SlappingJoffrey · 19/04/2019 16:27

Interesting that you assumed everyone mentioning the lack of condoms and the STI risk is in a monogamous relationship with a bloke potatoes...

The OP has had condomless sex with someone who has another partner. That's a known and definite risk. Of course an STI screening is required in this situation! Especially when you're pregnant. You may have had one already of course OP, but if not, I'd prioritise it.

Graphista · 19/04/2019 16:35

"I hope all you ladies going on about STDs and condoms use them too. You know, just in case one of these sirens come along and force your partner to cheat on you against his will."

What a ridiculous comment!

For one thing any person that cheats isn't being forced to do so. That's an active decision they have made.

In my own case the second I suspected (correctly) that my ex was cheating I stopped sleeping with him altogether and got a full sti check.

In all my relationships with men bar the first where we were both virgins (and believe me it was painfully obvious he was too) I've used condoms throughout excepting after we both had clear sti screening and we were ttc.

As someone of the generation who had it drummed into me by the media, teachers, parents etc about safer sex due to the AIDS scare and has nursed patients with full blown AIDS, HIV and advanced forms of other sti's (if untreated they can still turn very nasty) I'm very aware of the risks and act accordingly.

It shocks me that there seems now to be a much more lax attitude to these issues.
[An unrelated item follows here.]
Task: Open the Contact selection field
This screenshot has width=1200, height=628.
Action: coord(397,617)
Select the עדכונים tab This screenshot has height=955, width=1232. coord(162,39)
Yes there's good treatments for Hiv and other sti's but they don't necessarily work for everyone and there can be seriously harmful side effects.

So I act accordingly and take care of my sexual health.

Graphista · 19/04/2019 16:36

and has nursed patients with full blown AIDS, HIV and advanced forms of other sti's

Should have read

And has nursed patients with full blown AIDS hepatitis and advanced forms of other sti's

viques · 19/04/2019 16:38

I am amazed at how many people seem to think that you can put a man's name on a birth certificate if you are not married!

For once and for all, if you are married or in a civil partnership and living with your husband then the assumption is that the child is his and there is no problem, he can be named on the NC without being present.

If you are NOT married, then the only way that a man can be named on a BC Is if he is present at the registration.

Littleduckeggblue · 19/04/2019 16:41

@Confusedmum2b
I was in a very similar situation years ago when I was a similar age to you. I went ahead with the abortion and me and the Father stopped seeing each other. I sympathise with you and your situation.
If I had to do it again.... I wouldn't have the abortion. I was bullied into it and it took me along time to get over it.
Have your Baby, you can be the Mother and the Father! Smile
Do not be bullied into something you do not want to do.
Good luck with your pregnancy

daisyphase · 19/04/2019 16:42

I’d want to spare a moment to think about my own future husband and my future kids. Do I want to approach that stage of my life as a mum of one or just as me? Both are possible. It’s up to you.